BEGIN Records to use
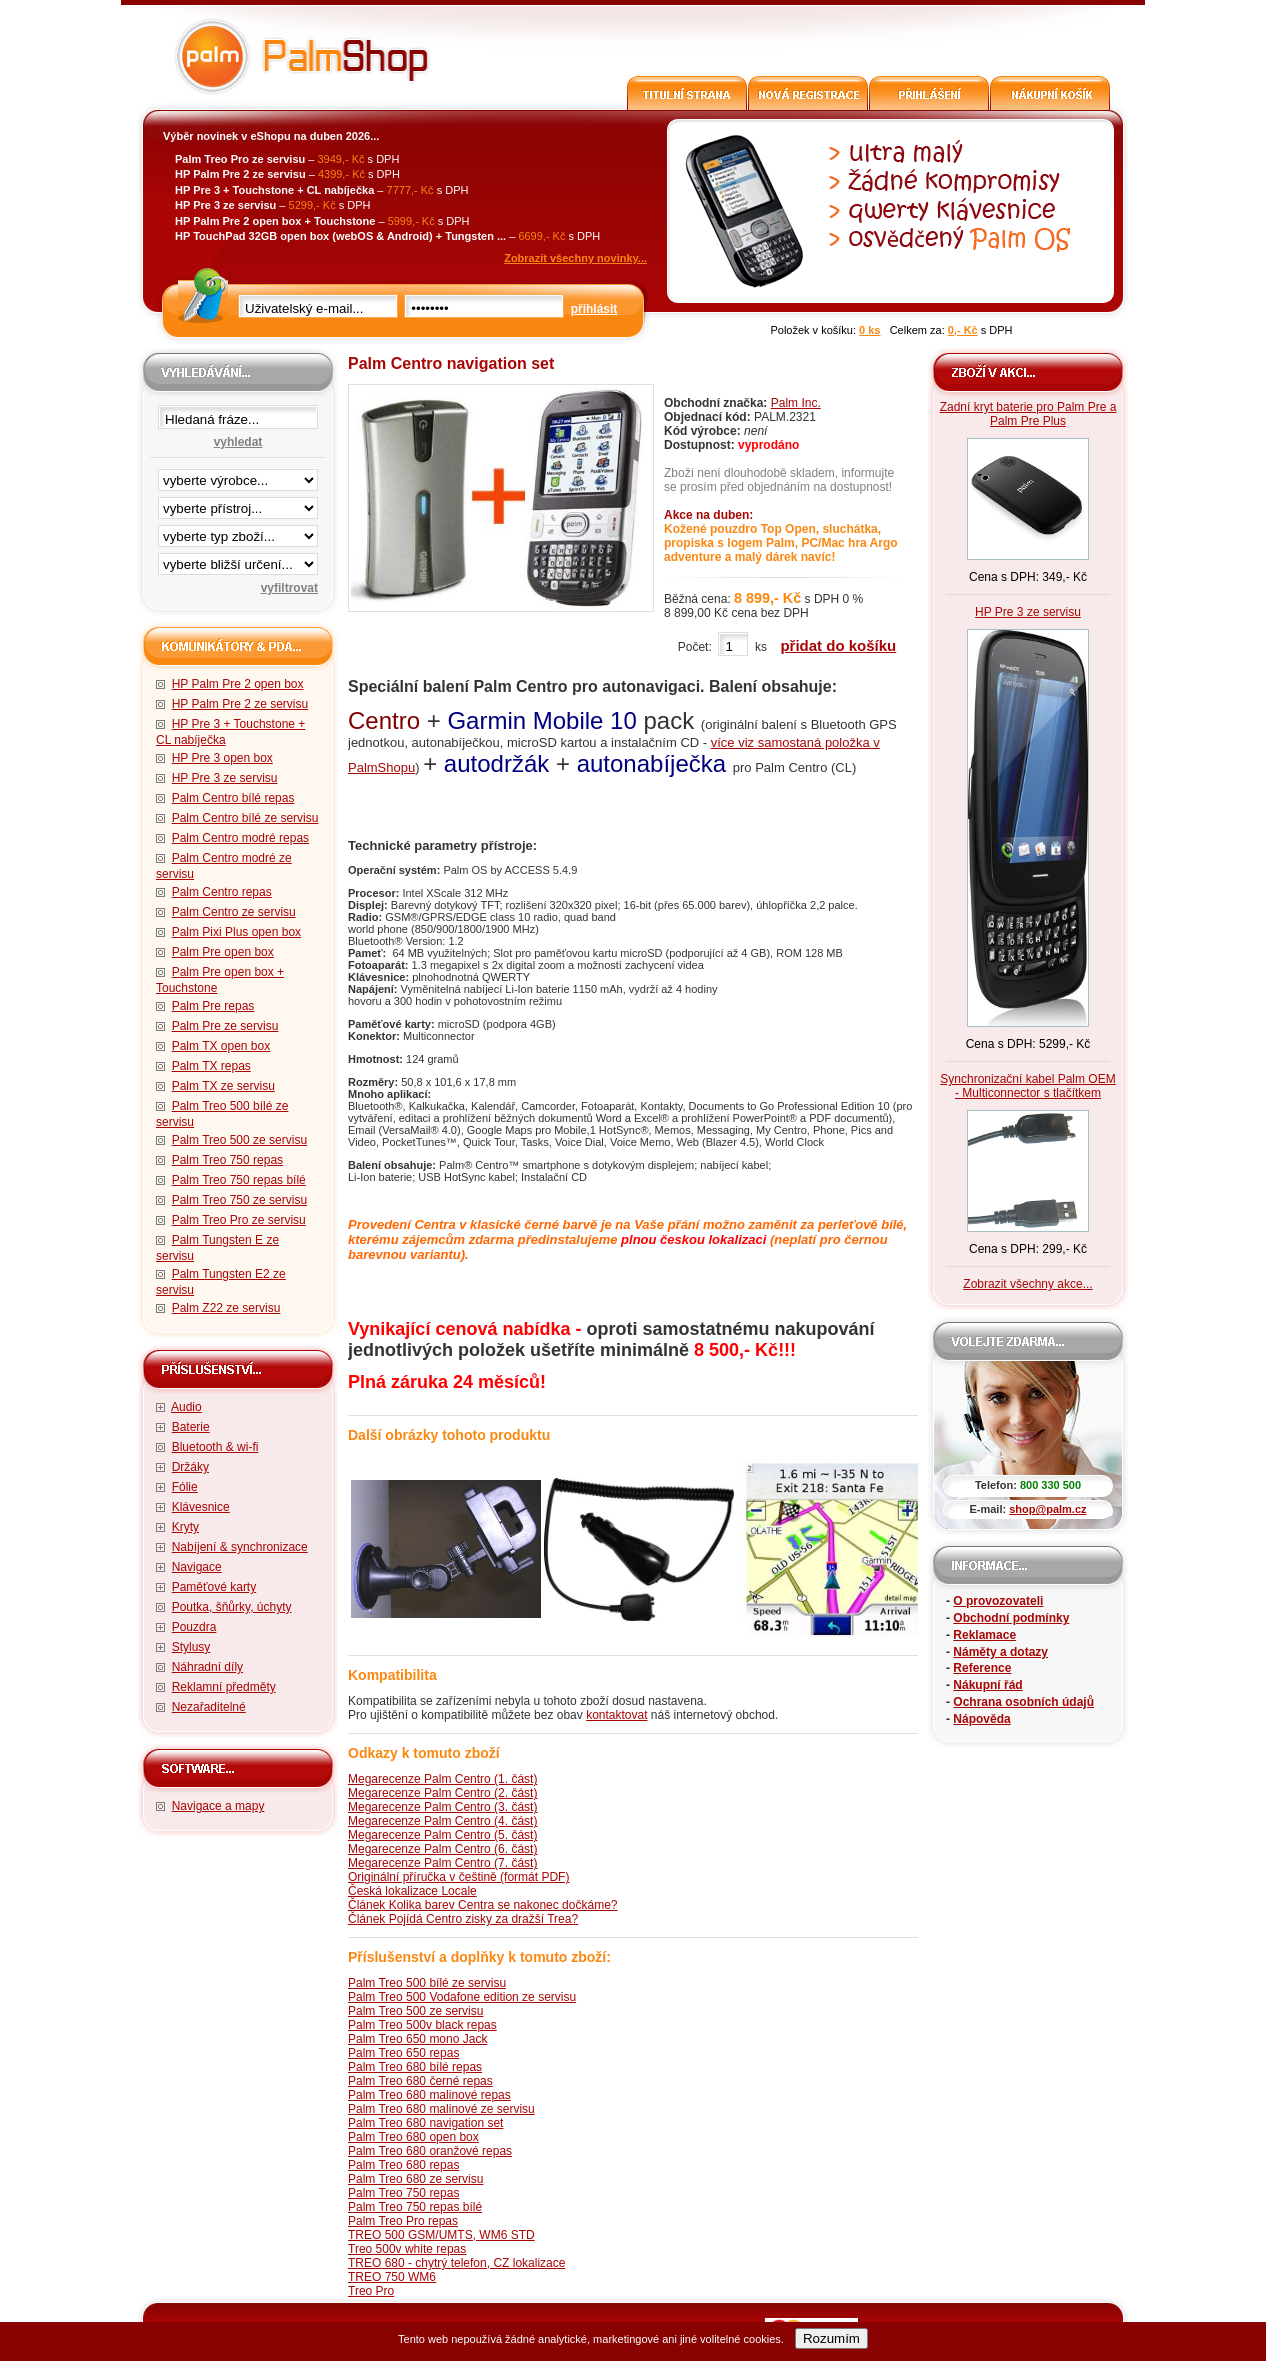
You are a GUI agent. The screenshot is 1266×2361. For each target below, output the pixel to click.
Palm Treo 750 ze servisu (239, 1200)
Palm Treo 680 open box (413, 2137)
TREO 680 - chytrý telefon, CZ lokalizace (456, 2263)
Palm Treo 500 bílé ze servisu (427, 1983)
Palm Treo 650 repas (403, 2053)
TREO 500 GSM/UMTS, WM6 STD (441, 2235)
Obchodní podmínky (1011, 1618)
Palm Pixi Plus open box (236, 932)
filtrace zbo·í (238, 532)
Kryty (185, 1527)
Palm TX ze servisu (223, 1086)
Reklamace (984, 1635)
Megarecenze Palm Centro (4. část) (442, 1821)
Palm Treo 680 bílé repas (415, 2067)
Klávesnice (201, 1507)
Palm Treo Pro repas (403, 2221)
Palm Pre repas (213, 1006)
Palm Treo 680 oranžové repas (430, 2151)
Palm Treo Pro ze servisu (239, 1220)
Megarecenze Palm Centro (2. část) (442, 1793)
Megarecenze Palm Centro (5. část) (442, 1835)
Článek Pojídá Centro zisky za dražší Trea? (463, 1919)
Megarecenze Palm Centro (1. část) (442, 1779)
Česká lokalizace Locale (412, 1891)
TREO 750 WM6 (392, 2277)
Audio (186, 1407)
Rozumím (831, 2338)
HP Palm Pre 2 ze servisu (240, 704)
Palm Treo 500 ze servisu (239, 1140)
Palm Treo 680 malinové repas (429, 2095)
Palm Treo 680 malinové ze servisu (441, 2109)
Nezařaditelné (209, 1707)
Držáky (190, 1467)
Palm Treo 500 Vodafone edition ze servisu (462, 1997)
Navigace (197, 1567)
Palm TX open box (221, 1046)
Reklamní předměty (224, 1687)
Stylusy (191, 1647)
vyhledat (238, 442)
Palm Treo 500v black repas (422, 2025)
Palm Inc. (796, 403)
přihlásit (594, 309)
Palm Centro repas (222, 892)
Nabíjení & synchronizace (240, 1547)
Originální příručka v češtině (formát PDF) (458, 1877)
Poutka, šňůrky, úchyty (232, 1607)
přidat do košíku (838, 645)
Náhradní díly (207, 1667)
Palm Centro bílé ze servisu (245, 818)
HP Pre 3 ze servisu (225, 778)
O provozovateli (998, 1601)
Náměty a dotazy (1000, 1652)
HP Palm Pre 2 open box (238, 684)
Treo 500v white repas (407, 2249)
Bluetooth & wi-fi (215, 1447)
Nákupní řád (987, 1685)
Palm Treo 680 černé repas (420, 2081)
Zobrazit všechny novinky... (575, 258)
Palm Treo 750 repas (227, 1160)
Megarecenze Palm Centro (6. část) (442, 1849)
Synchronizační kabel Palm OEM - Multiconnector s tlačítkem (1027, 1086)
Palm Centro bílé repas (233, 798)
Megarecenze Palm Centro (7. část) (442, 1863)
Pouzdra (194, 1627)
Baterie (191, 1427)
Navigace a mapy (218, 1806)
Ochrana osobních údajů (1023, 1702)
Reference (982, 1668)
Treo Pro (371, 2291)
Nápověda (981, 1719)
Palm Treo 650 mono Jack (417, 2039)
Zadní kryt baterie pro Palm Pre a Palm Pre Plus (1028, 414)
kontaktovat (616, 1715)
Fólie (185, 1487)
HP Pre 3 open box (222, 758)
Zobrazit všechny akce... (1027, 1284)
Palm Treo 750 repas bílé (239, 1180)
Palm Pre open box (223, 952)
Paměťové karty (214, 1587)
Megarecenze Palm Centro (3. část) (442, 1807)
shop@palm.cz (1047, 1509)
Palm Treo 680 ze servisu (415, 2179)
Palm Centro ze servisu (234, 912)
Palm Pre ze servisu (225, 1026)
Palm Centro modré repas (240, 838)
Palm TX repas (211, 1066)
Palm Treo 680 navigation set (425, 2123)
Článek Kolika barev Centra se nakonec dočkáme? (482, 1905)
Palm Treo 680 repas (403, 2165)
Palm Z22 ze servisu (226, 1308)
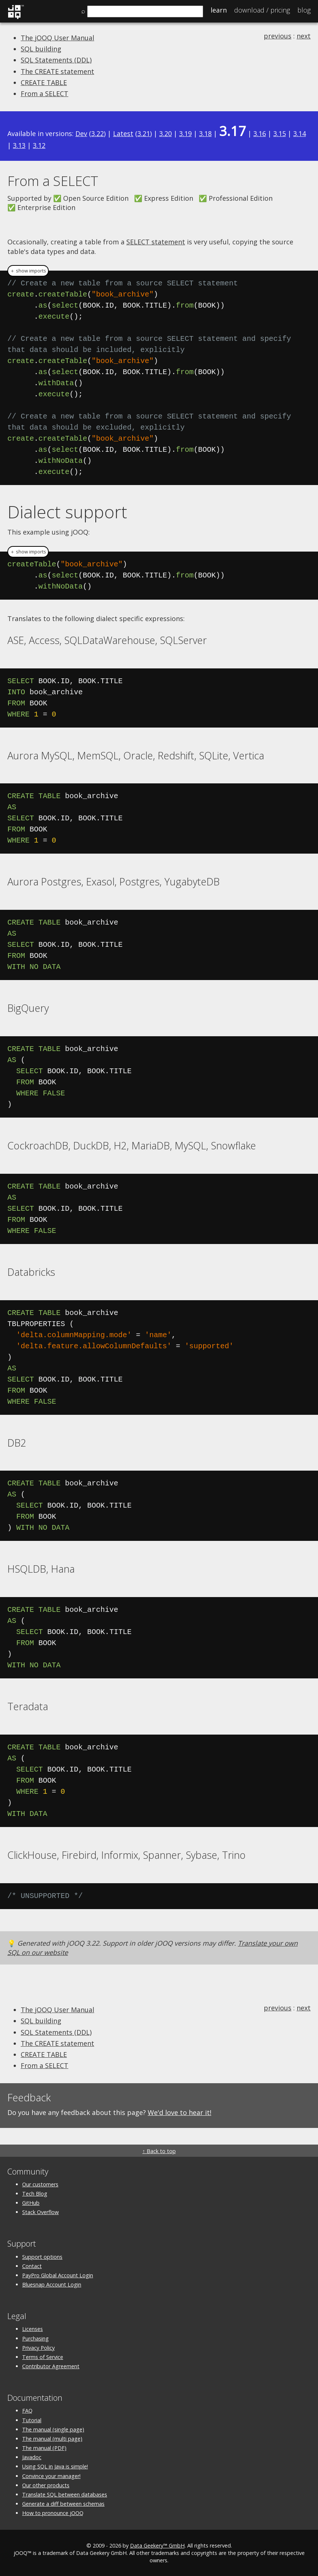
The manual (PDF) (44, 2447)
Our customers (40, 2184)
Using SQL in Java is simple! (55, 2466)
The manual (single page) (53, 2429)
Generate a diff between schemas (63, 2503)
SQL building (41, 48)
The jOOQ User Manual (57, 37)
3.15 (279, 133)
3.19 (185, 133)
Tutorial (31, 2420)
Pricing (262, 10)
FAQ (27, 2410)
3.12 (39, 145)
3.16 (259, 133)
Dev (81, 133)
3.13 (19, 145)
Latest (123, 133)
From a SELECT (44, 93)
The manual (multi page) (52, 2438)
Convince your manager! (51, 2476)
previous (277, 35)
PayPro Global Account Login (57, 2275)
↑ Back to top (158, 2151)
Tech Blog (34, 2193)
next (304, 35)
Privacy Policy (38, 2347)
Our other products (45, 2485)
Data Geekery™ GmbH (157, 2545)
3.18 (205, 133)
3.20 (165, 133)
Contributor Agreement (50, 2366)
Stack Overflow (40, 2212)
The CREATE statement (57, 71)
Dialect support (67, 511)
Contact (32, 2266)
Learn (219, 10)
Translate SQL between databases (64, 2494)
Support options (42, 2256)
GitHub (31, 2202)
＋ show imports (28, 271)
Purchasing (35, 2338)
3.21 (143, 133)
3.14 (299, 133)
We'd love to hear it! (179, 2112)
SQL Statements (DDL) (56, 59)
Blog (304, 10)
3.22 (97, 133)
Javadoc (31, 2457)
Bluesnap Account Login (51, 2284)
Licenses (32, 2328)
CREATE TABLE (44, 82)
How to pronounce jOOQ (52, 2512)
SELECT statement (155, 241)
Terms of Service (42, 2356)
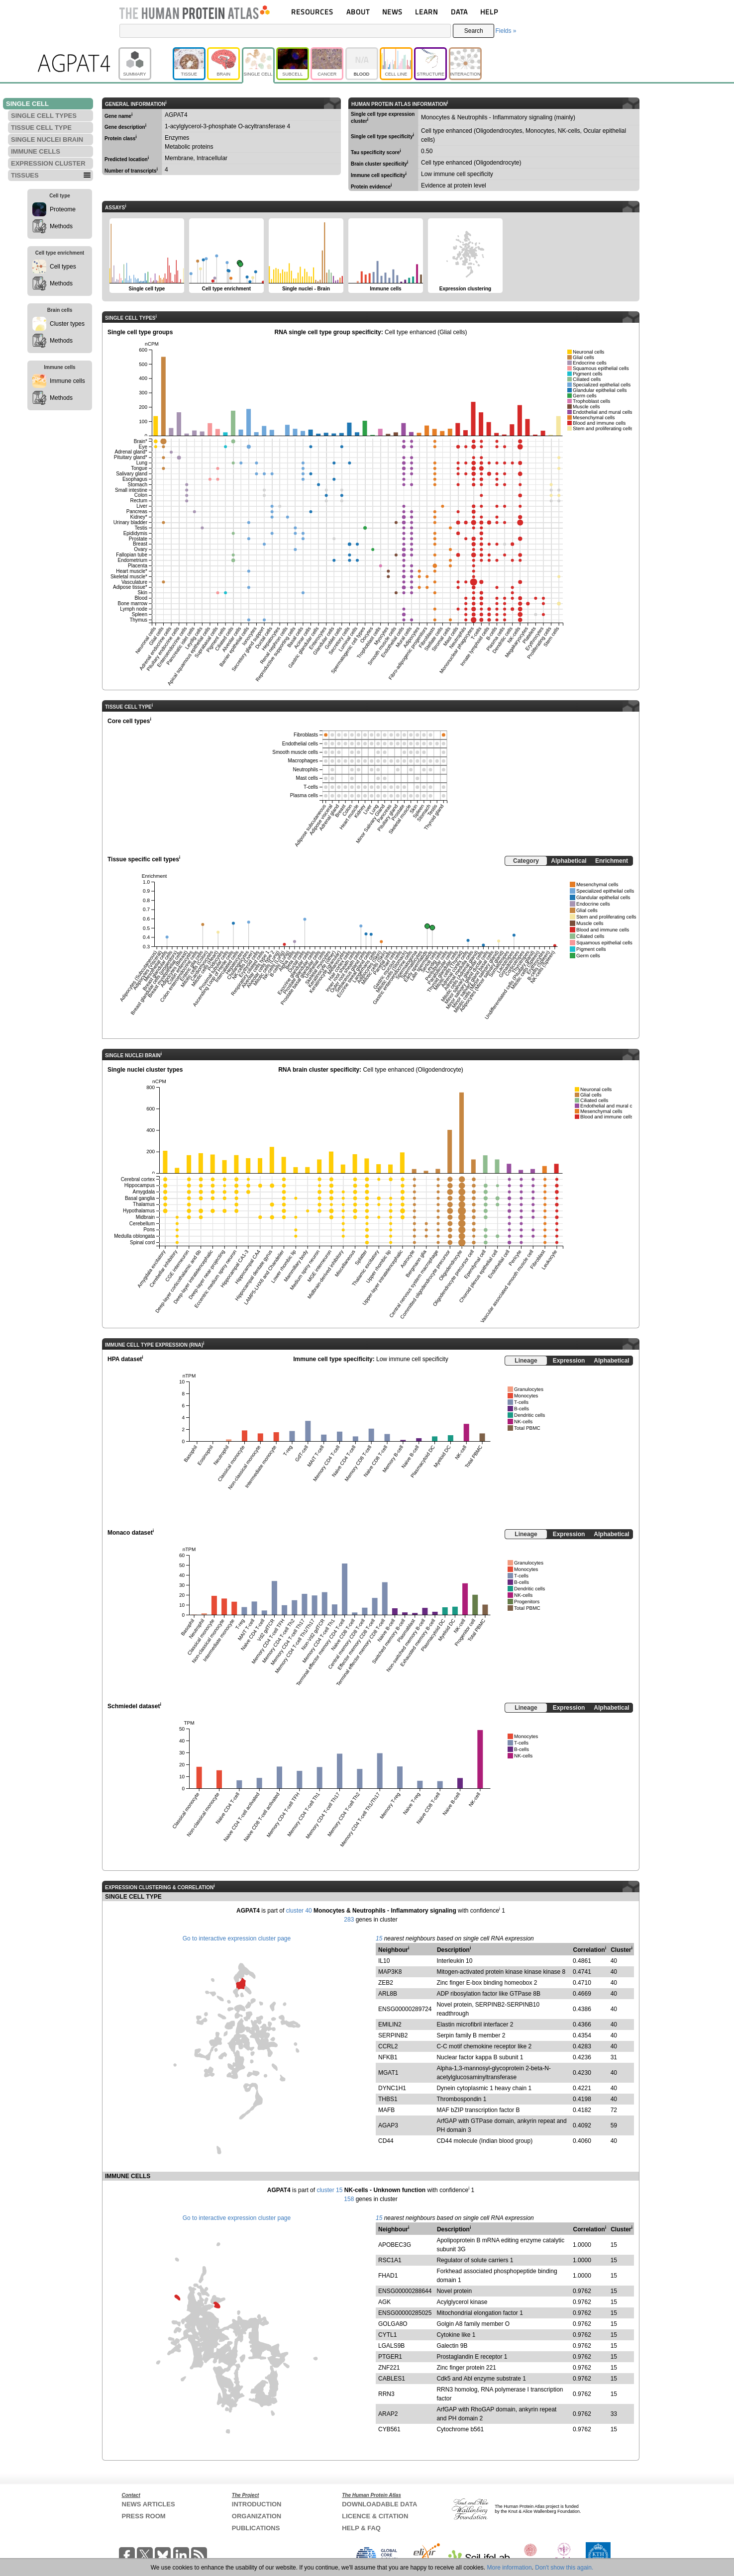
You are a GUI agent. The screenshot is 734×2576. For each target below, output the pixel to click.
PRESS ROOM (144, 2516)
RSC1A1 (390, 2260)
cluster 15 (329, 2190)
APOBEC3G (394, 2244)
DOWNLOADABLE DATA (379, 2504)
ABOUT (358, 11)
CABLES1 (391, 2378)
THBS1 (388, 2099)
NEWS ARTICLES (148, 2504)
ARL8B (387, 1993)
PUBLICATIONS (256, 2528)
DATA (459, 11)
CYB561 (389, 2429)
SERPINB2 (393, 2035)
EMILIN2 (390, 2024)
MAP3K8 (390, 1971)
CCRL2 (388, 2046)
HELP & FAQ (361, 2528)
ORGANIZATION (256, 2516)
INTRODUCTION (257, 2504)
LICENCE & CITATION (375, 2516)
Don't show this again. (564, 2567)
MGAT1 (388, 2072)
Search (473, 30)
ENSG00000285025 (404, 2312)
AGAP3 (388, 2125)
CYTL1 (387, 2334)
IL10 (384, 1960)
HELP (489, 11)
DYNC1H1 (392, 2088)
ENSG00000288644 (404, 2291)
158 (349, 2199)
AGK (384, 2302)
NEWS (392, 11)
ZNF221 (389, 2367)
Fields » (505, 30)
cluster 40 (299, 1910)
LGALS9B (391, 2345)
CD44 (386, 2140)
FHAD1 (388, 2275)
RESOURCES (312, 11)
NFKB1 (388, 2057)
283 (349, 1919)
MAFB (386, 2110)
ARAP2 (388, 2413)
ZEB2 (385, 1982)
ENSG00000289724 (404, 2009)
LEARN (426, 11)
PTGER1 (390, 2356)
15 (379, 1938)
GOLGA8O (393, 2323)
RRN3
END Records to use
→ Exercise requirements
Give the records, from their beginning through the line containing "Držáky (190, 1467)", as a Markdown table with the columns Row and Record line, numbering each row. Omit blank lines and leave the pictures out.

→ The reply
| Row | Record line |
|---|---|
| 1 | You are a GUI agent. The screenshot is 1266×2361. For each target below, output the pixel to click. |
| 2 | Palm Treo 750 ze servisu (239, 1200) |
| 3 | Palm Treo 680 open box (413, 2137) |
| 4 | TREO 680 - chytrý telefon, CZ lokalizace (456, 2263) |
| 5 | Palm Treo 500 bílé ze servisu (427, 1983) |
| 6 | Palm Treo 650 repas (403, 2053) |
| 7 | TREO 500 GSM/UMTS, WM6 STD (441, 2235) |
| 8 | Obchodní podmínky (1011, 1618) |
| 9 | Palm Pixi Plus open box (236, 932) |
| 10 | filtrace zbo·í (238, 532) |
| 11 | Kryty (185, 1527) |
| 12 | Palm TX ze servisu (223, 1086) |
| 13 | Reklamace (984, 1635) |
| 14 | Megarecenze Palm Centro (4. část) (442, 1821) |
| 15 | Palm Treo 680 bílé repas (415, 2067) |
| 16 | Klávesnice (201, 1507) |
| 17 | Palm Treo Pro repas (403, 2221) |
| 18 | Palm Pre repas (213, 1006) |
| 19 | Palm Treo 680 oranžové repas (430, 2151) |
| 20 | Palm Treo Pro ze servisu (239, 1220) |
| 21 | Megarecenze Palm Centro (2. část) (442, 1793) |
| 22 | Megarecenze Palm Centro (5. část) (442, 1835) |
| 23 | Článek Pojídá Centro zisky za dražší Trea? (463, 1919) |
| 24 | Megarecenze Palm Centro (1. část) (442, 1779) |
| 25 | Česká lokalizace Locale (412, 1891) |
| 26 | TREO 750 WM6 (392, 2277) |
| 27 | Audio (186, 1407) |
| 28 | Rozumím (831, 2338) |
| 29 | HP Palm Pre 2 ze servisu (240, 704) |
| 30 | Palm Treo 500 ze servisu (239, 1140) |
| 31 | Palm Treo 680 malinové repas (429, 2095) |
| 32 | Palm Treo 680 malinové ze servisu (441, 2109) |
| 33 | Nezařaditelné (209, 1707) |
| 34 | Držáky (190, 1467) |